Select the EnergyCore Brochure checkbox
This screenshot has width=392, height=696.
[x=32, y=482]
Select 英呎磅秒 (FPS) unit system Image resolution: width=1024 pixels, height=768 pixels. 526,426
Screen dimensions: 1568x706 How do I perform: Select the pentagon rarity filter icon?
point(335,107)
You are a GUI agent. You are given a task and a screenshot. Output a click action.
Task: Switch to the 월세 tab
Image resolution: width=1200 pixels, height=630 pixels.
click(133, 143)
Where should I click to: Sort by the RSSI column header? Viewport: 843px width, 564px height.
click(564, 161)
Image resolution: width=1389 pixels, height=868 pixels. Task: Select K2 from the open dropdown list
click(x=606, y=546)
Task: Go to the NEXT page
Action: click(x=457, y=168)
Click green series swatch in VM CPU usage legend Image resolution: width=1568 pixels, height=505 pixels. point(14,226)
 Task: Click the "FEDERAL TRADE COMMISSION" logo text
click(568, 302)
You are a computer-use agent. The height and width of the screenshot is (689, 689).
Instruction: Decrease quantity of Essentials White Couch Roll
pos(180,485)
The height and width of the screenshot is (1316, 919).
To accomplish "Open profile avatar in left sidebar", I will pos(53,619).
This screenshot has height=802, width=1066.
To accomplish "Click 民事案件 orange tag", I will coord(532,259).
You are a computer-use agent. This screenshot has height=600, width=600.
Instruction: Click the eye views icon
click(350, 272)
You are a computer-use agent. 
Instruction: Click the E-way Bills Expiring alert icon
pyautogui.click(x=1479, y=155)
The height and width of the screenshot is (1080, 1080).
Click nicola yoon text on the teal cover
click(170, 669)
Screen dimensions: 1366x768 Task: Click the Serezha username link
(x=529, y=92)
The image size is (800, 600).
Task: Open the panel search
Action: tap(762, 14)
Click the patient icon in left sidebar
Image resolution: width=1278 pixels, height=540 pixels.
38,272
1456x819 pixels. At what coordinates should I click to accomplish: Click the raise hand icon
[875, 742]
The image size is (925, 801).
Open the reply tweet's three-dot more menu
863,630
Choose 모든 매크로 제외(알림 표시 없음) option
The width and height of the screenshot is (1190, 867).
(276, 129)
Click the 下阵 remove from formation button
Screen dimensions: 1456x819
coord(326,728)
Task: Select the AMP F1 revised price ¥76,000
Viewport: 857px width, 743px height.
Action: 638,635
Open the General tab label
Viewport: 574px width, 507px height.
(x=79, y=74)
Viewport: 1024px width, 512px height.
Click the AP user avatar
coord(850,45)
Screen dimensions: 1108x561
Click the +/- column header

# # # # # # #

- [Task details] Write the entries out again verbatim, every one of them.

- [Solution for this task]
Select the EnergyCore Brochure checkbox
This screenshot has width=392, height=696.
[x=32, y=482]
Select 英呎磅秒 (FPS) unit system Image resolution: width=1024 pixels, height=768 pixels. 526,426
Screen dimensions: 1568x706 How do I perform: Select the pentagon rarity filter icon?
point(335,107)
You are a GUI agent. You are given a task and a screenshot. Output a click action.
Task: Switch to the 월세 tab
Image resolution: width=1200 pixels, height=630 pixels.
click(133, 143)
Where should I click to: Sort by the RSSI column header? Viewport: 843px width, 564px height.
click(564, 161)
Image resolution: width=1389 pixels, height=868 pixels. Task: Select K2 from the open dropdown list
click(x=606, y=546)
Task: Go to the NEXT page
Action: click(x=457, y=168)
Click green series swatch in VM CPU usage legend Image resolution: width=1568 pixels, height=505 pixels. point(14,226)
 Task: Click the "FEDERAL TRADE COMMISSION" logo text
click(568, 302)
You are a computer-use agent. The height and width of the screenshot is (689, 689).
Instruction: Decrease quantity of Essentials White Couch Roll
pos(180,485)
The height and width of the screenshot is (1316, 919).
To accomplish "Open profile avatar in left sidebar", I will pos(53,619).
This screenshot has height=802, width=1066.
To accomplish "Click 民事案件 orange tag", I will coord(532,259).
You are a computer-use agent. This screenshot has height=600, width=600.
Instruction: Click the eye views icon
click(350, 272)
You are a computer-use agent. 
Instruction: Click the E-way Bills Expiring alert icon
pyautogui.click(x=1479, y=155)
The height and width of the screenshot is (1080, 1080).
Click nicola yoon text on the teal cover
click(170, 669)
Screen dimensions: 1366x768 Task: Click the Serezha username link
(x=529, y=92)
The image size is (800, 600).
Task: Open the panel search
Action: tap(762, 14)
Click the patient icon in left sidebar
Image resolution: width=1278 pixels, height=540 pixels.
38,272
1456x819 pixels. At what coordinates should I click to accomplish: Click the raise hand icon
[875, 742]
The image size is (925, 801).
Open the reply tweet's three-dot more menu
863,630
Choose 모든 매크로 제외(알림 표시 없음) option
The width and height of the screenshot is (1190, 867).
(276, 129)
Click the 下阵 remove from formation button
Screen dimensions: 1456x819
coord(326,728)
Task: Select the AMP F1 revised price ¥76,000
Viewport: 857px width, 743px height.
Action: 638,635
Open the General tab label
Viewport: 574px width, 507px height.
(x=79, y=74)
Viewport: 1024px width, 512px height.
Click the AP user avatar
coord(850,45)
Screen dimensions: 1108x561
Click the +/- column header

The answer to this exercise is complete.